What is Onboarding?
Onboarding is NHS Digital’s process for allowing ‘Connecting Systems’ to integrate with National Services. Connecting Systems are developed by technology partners to provide healthcare organisations and individuals with access to National Services, in support of the provision of direct care.
Which Services does it apply to?
The NHS Digital Services and APIs that currently follow the Onboarding process include:
- Spine Mini Service Provider for Personal Demographics Service (SMSP-PDS)
- Electronic Referrals Service (e-RS)
- Electronic Prescription Service (EPS) Prescription Tracker
- GP Connect capabilities e.g. HTML and Appointments
- NHS login
- NHS App
What is the purpose of the Onboarding process?

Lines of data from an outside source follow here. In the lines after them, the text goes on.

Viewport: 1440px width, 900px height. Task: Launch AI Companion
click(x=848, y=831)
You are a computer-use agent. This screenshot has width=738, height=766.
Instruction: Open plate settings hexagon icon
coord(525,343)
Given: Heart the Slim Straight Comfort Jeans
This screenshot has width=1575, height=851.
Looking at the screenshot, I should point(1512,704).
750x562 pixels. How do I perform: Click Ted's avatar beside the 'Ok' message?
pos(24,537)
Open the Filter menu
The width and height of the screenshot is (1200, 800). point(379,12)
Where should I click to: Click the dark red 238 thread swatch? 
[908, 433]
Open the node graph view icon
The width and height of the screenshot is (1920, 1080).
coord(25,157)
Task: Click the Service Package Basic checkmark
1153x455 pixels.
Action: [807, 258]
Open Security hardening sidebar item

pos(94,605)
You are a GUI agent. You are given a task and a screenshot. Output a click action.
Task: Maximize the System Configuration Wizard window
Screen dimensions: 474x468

The Onboarding process is risk-based and:
- assesses the technical conformance of the Connecting System with the integration standards and requirements of the Service
- requires self-declared compliance with specified standards for data protection, clinical safety, information governance and security.
The aim of the Onboarding process is for all parties to work together to ensure the safe and secure transmission and/or sharing of data for healthcare purposes.
Who is involved in Onboarding?
The parties involved are:
- NHS Digital: the owner of the National Service.
- Connecting Party: an individual or organisation that develops, owns, and maintains the Connecting System that connects to one or more National Service(s). The term partner or supplier is also used.
- End User Organisation: the recipient or commissioning body wishing to use or commission a Connecting System to access National Service(s). The End User Organisation often represents individual end users e.g. healthcare professionals or patients.
What are the main documents used during Onboarding?
All parties have responsibilities and obligations for Information Governance, Data Protection, Information Security, clinical risk management and incident management. These are outlined in the following:
Each National Service also has a web page or portal, that contains the technical, functional, and non-functional standards and requirements that a Connecting System must meet in order to integrate to the National Service.
Finally, there is a Supplier Conformance Assessment List (SCAL), currently presented as a workbook. This is completed by the Connecting Party to create a record of the technical conformance of its Connecting System with the technical requirements of the National Service being integrated. It also contains declarations of organisational compliance with standards, regulations, and policies.
Examples of all documents are provided below are for information only. When you begin the Onboarding process for a National Service, you will be guided how to complete these documents.
- Supplier Conformance Assessment List (SCAL): completed by the Connecting Party during as a record of technical conformance
- Connection Agreement: signed by the Connecting Party each time a National Service is integrated with its Connecting System.
- Appendix 1A: End User Organisation Acceptable Use Policy (AUP) to be shared with all End User Organisations by the Connecting Party.
- Appendix 2A: Data Processing Form for the Connecting Party to detail the processing to be performed.
Special Terms for data protection relationships
The following Appendices will apply depending on the data protection relationships for the Service and parties involved:
Appendix 2B: Connecting Party as the Processor where NHS Digital is Controller e.g. where NHS Digital has a direction for a programme and the Connecting Party is a private sector supplier providing services pursuant to that programme.
Appendix 2C: Data protection relationship between Connecting Party and End User Organisation(s) e.g. where the Connecting Party is a processor to the End User Organisation but there is no data protection relationship between NHS Digital and the Connecting Party.
Appendix 2D: Connecting Party as Controller (Independently or Jointly with others) e.g. where Connecting Party is an NHS entity, and is a controller jointly with other NHS entities.
Appendix 2E: Connecting Party as Joint Controller with NHS Digital; NHS Digital lead on activity.
Appendix 2F: Connecting Party as Joint Controller with NHS Digital; Connecting Party as lead on activity e.g. when the Connecting Party is an NHS entity and working jointly with NHS Digital who has a direction in relation to the data, and there is a joint purpose or means in relation to the delivery of the programme.